After about 4 minutes the error was corrected, and UAL stock rebounded to about $11 by the end of the day.

(2) Kentucky Fried Chicken Security Threat--Today KFC moved the original copy of Col. Sander's 11 herbs and spices recipe to a new, more secure location. The yellow, hand-written sheet of paper was carried in a steel case, hand-cuffed to a security guard, with multiple other security guards deployed nearby.

(3) End of the World Next Week--The Large Hadron Collider will fire up next week. Some observers are worried that it may create mini-black holes or other exotic phenomena that will destroy the Earth. But most scientists don't think so.

Explanation: After 25 years of planning and building, the Large Hadron Collider, the largest, most expensive scientific experiment in human history, will start up. Thousands of scientists from over 100 countries have been involved. The LHC will produce energies several times more powerful than have ever been created before--except at the Big Bang creation of the Universe; the LHC's highest collision energies will approach to within one-trillionth of a second of the instant of creation.

Saturday, September 6, 2008

The Bixby Letter

This evening I was surfing my way through the several hundred TV channels that come my way if I take the Comcast modem out of the TV's cable intake circuit (I only subscribe to Comcast's cheapest package, so I use their cable but circumvent their filter), and I stumbled into a showing of "Saving Private Ryan." And there came the reading of Lincoln's "Bixby Letter."

I've heard it and read it before--many times. So, probably, have you. A close study of the history of the moment does not bear out the accuracy of its details. And yet it stands as one of the most powerful, most moving documents that has ever graced the English language.
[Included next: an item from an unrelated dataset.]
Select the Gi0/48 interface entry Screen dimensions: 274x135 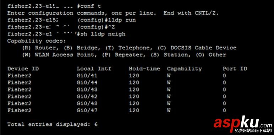point(87,103)
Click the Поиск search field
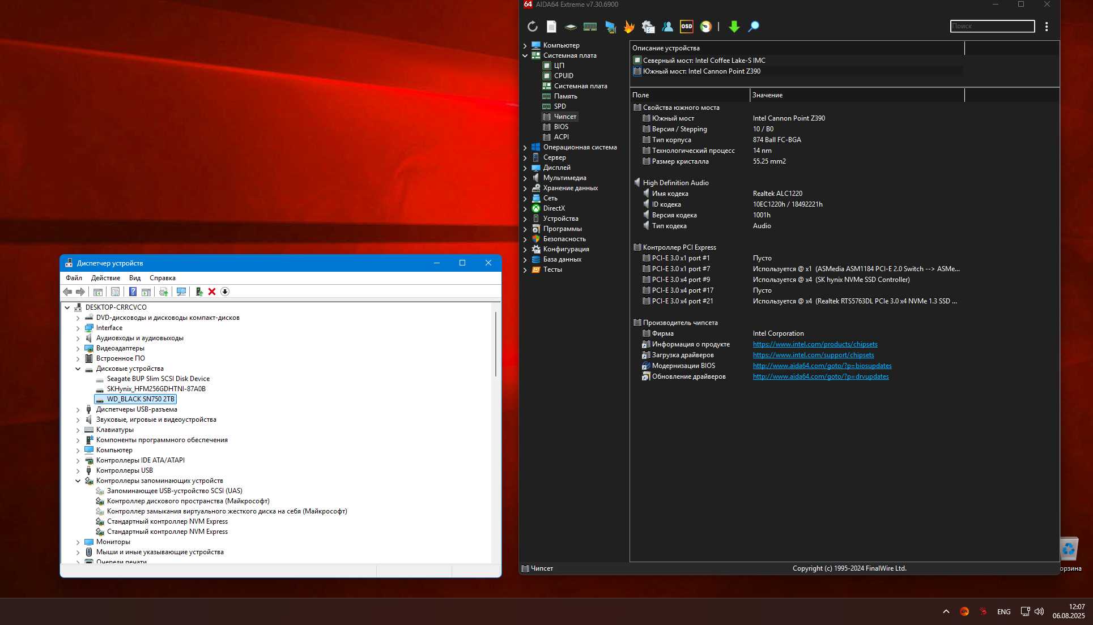The width and height of the screenshot is (1093, 625). click(x=992, y=26)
When the reading was over, I turned off the TV and sat in the dark for a half hour or so, thinking, wondering--with tears running down my face. Where does such power, such grace, such magic come from?

As the Indian sending smoke signals said when he saw the mushroom cloud rising in the far distance over the desert of New Mexico, "Gee, I wish I'd said that!"

Here it is.


Executive Mansion,
Washington, Nov. 21, 1864

Dear Madam,

I have been shown in the files of the War Department a statement of the Adjutant General of Massachusetts that you are the mother of five sons who have died gloriously on the field of battle.
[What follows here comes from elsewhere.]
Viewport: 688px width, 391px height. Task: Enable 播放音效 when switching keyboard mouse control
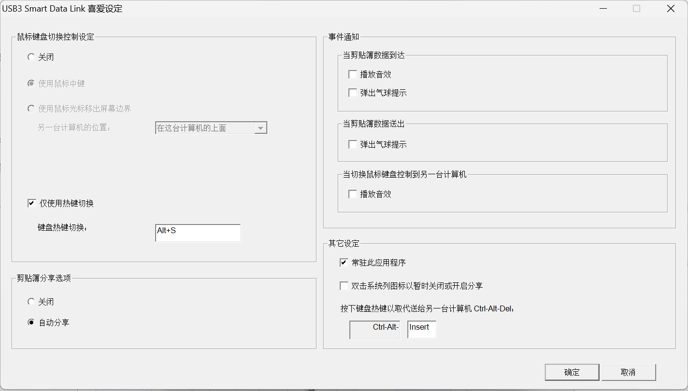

I feel how weak and fruitless must be any word of mine which should attempt to beguile you from the grief of a loss so overwhelming. But I cannot refrain from tendering you the consolation that may be found in the thanks of the Republic they died to save.

I pray that our Heavenly Father may assuage the anguish of your bereavement, and leave you only the cherished memory of the loved and lost, and the solemn pride that must be yours to have laid so costly a sacrifice upon the altar of freedom.